Eine internationale Forschungsgruppe aus Rumänien, Österreich und Deutschland (LIAG, Dr. Christian Zeeden) versuchte Ende Oktober mit ihrer Probennahme in archäologischen Stätten in Nordost-Rumänien an der Grenze zur Ukraine und Moldawien Antworten über die Frage zu finden, warum und wie moderne Menschen in der Umgebung während der kältesten Phase der letzten vergangenen kältesten Eiszeit – vor ca. 30,000 - 15,000 Jahren – überleben konnten. Am LIAG werden in der Außenstelle Grubenhagen die magnetischen Eigenschaften der geologischen Schichten, die archäologische Funde umgeben, analysiert und dadurch die Sedimentologie und Paläoumwelt bewertet.

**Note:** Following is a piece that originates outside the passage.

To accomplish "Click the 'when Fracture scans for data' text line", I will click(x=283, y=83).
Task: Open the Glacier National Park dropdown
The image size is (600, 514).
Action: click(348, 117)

Permafrost hat einen starken Einfluss auf die kurzfristige- (saisonale) und langfristige (Jahrtausende) Stabilität und Dynamik der Landschaft. Während des letzten glazialen Maximums hatten sich zwei Jäger- und Sammlerpopulationen in West- und Ostmitteleuropa an deutlich unterschiedliche Umweltbedingungen angepasst. Die westliche Population mied Permafrostbedingungen, während die östliche Population diese bevorzugte. Das Leben unter Permafrostbedingungen beeinflusst möglicherweise viele strukturelle Eigenschaften einer Jäger- und Sammlergesellschaft, wie z. B. die Subsistenzstrategie und damit auch die Anzahl und Dichte der Menschen in einer bestimmten Region.
In einem neuen Projekt werden wir neue Erkenntnisse über die komplexen Beziehungen zwischen paläolithischen Jäger- und Sammlergesellschaften und Permafrostumgebungen gewinnen, indem wir hochauflösende Analysen der Umweltbedingungen, der Mobilität und Ökologie von Menschen und Tieren sowie der Dynamik sozialer Netzwerke auf verschiedenen regionalen bis europäischen Ebenen durchführen. Diese Arbeit wird archäologische Besiedlung und Löss-Eigenschaften miteinander verknüpfen.